Task description:
Write out exactly the lines from the one containing "Tap the heart" through the last line of the records below, including both.

Supplied data:
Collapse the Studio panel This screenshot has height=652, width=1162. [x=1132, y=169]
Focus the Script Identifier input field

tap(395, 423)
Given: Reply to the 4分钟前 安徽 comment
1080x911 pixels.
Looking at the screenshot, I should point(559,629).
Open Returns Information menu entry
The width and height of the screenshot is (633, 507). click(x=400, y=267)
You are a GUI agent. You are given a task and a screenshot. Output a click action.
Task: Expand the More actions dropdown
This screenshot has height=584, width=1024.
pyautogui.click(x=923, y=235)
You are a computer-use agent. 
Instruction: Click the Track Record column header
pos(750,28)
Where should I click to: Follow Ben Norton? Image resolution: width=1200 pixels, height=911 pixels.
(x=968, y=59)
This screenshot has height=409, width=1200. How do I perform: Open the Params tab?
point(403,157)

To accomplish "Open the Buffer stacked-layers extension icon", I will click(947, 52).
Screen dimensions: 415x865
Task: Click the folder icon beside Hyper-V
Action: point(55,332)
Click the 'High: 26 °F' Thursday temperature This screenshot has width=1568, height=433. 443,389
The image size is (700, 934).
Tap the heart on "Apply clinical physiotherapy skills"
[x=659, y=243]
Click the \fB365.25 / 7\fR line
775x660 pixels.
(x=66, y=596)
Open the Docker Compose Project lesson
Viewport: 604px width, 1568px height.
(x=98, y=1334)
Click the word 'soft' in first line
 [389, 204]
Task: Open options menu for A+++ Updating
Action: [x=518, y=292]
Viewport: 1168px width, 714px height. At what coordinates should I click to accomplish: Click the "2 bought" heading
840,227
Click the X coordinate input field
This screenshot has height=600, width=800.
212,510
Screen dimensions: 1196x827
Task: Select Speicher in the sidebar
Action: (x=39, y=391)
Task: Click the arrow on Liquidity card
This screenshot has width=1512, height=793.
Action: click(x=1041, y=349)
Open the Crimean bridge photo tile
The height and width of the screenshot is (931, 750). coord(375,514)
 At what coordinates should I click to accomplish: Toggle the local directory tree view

Written answer:
Tap the heart on "Apply clinical physiotherapy skills"
[x=659, y=243]
Click the \fB365.25 / 7\fR line
775x660 pixels.
(x=66, y=596)
Open the Docker Compose Project lesson
Viewport: 604px width, 1568px height.
(x=98, y=1334)
Click the word 'soft' in first line
 [389, 204]
Task: Open options menu for A+++ Updating
Action: [x=518, y=292]
Viewport: 1168px width, 714px height. At what coordinates should I click to accomplish: Click the "2 bought" heading
840,227
Click the X coordinate input field
This screenshot has height=600, width=800.
212,510
Screen dimensions: 1196x827
Task: Select Speicher in the sidebar
Action: (x=39, y=391)
Task: Click the arrow on Liquidity card
This screenshot has width=1512, height=793.
Action: click(x=1041, y=349)
Open the Crimean bridge photo tile
The height and width of the screenshot is (931, 750). coord(375,514)
 At what coordinates should I click to accomplish: Toggle the local directory tree view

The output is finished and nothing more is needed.